Continental (Conti) Almanya’nın dünya tekellerinden biri. 49 ülkede 200’den fazla üretim tesisi olan tekelin toplam çalışanı 180 binden fazla. 2014 yılını cirosunu 34,5 milyar Euro’ya ve vergi ve faiz öncesi kârını 3,8 milyar Euro’ya çıkarmasına karşın tekelin ana hissedarı olan Schaeffler hanedanı, “yüzde 11,01 olan kâr marjı beklentilerimizin altında” diye açıklamada bulundu.
Conti’nin 2013 yılını yüzde 11,3 kâr marjı ile kapadığını hatırlatan Schaeffler hanedanı sözcüsü, “Biz en azından yüzde 11,5 bekliyorduk” dedi.
SCHAEFFLER AFFETMEZ
Patronun eleştirisine karşı kendisini savunmaya çalışan tekel menajerleri, özellikle döviz piyasasındaki olumsuz gelişmelerin ciroya 500 milyon Euro olarak yansıdığını ve dolayısıyla kâr marjının da bundan etkilendiğini belirttiler. Kâr marjı konusunda pardon tanımayan Schaeffler, menajerlerin bu tür gelişmeleri takip etmeleri gerektiğini ve zamanında önlem almaları gerektiğini açıkladı.

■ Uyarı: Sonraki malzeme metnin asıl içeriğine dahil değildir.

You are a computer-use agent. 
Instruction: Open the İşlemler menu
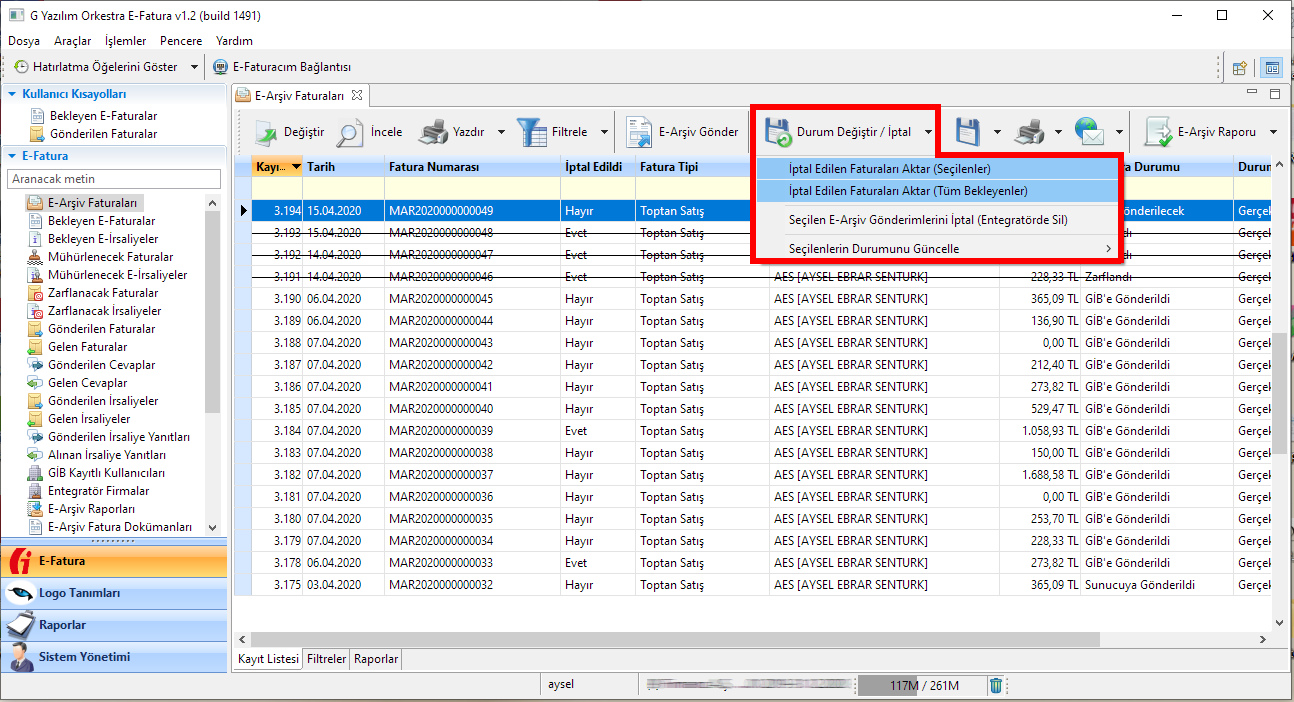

Bir süre önce tekeli zor kararlar almaya mecbur kaldıklarını hatırlatan Schaeffler sözcüsü, “üretkenlikte geriye düşen, rekabet gücünü kaybeden fabrikaları kapayarak güçlenmiştik. Bu tür önlemlere her zaman açık olunmalı” görüşünü savundu.
“DAHA İYİSİNİ YAPACAĞIZ”
Conti Ceo’su Elmar Degenhart yaptığı açıklamada, “Avrupa, Rusya ve Güney Amerika piyasalarındaki istikrarsızlığa ve petrol fiyatlarının düşmesine bağlı döviz kuru dalgalanmalarına karşın büyümeyi başardık. Önümüzdeki yıl içinde genel durumun çok değişmeyeceğini bekliyoruz. Ama buna rağmen dünya otomobil piyasasında üretimin 2 milyon artarak 89 milyona çıkmasını bekliyoruz. Buradan hareketle ciromuzu yüzde 5 artırarak 36 milyar Euro’ya çıkaracağız ve çift haneli kâr marjı geleneğimizi sürdüreceğiz” dedi.
Degenhart, her hangi bir fabrikanın kapatılması veya işçi çıkartılması konusunda ise şimdilik bir açıklama yapmadı. (YH)
Daimler’de sadece 650 işyeri yok edilecekmiş!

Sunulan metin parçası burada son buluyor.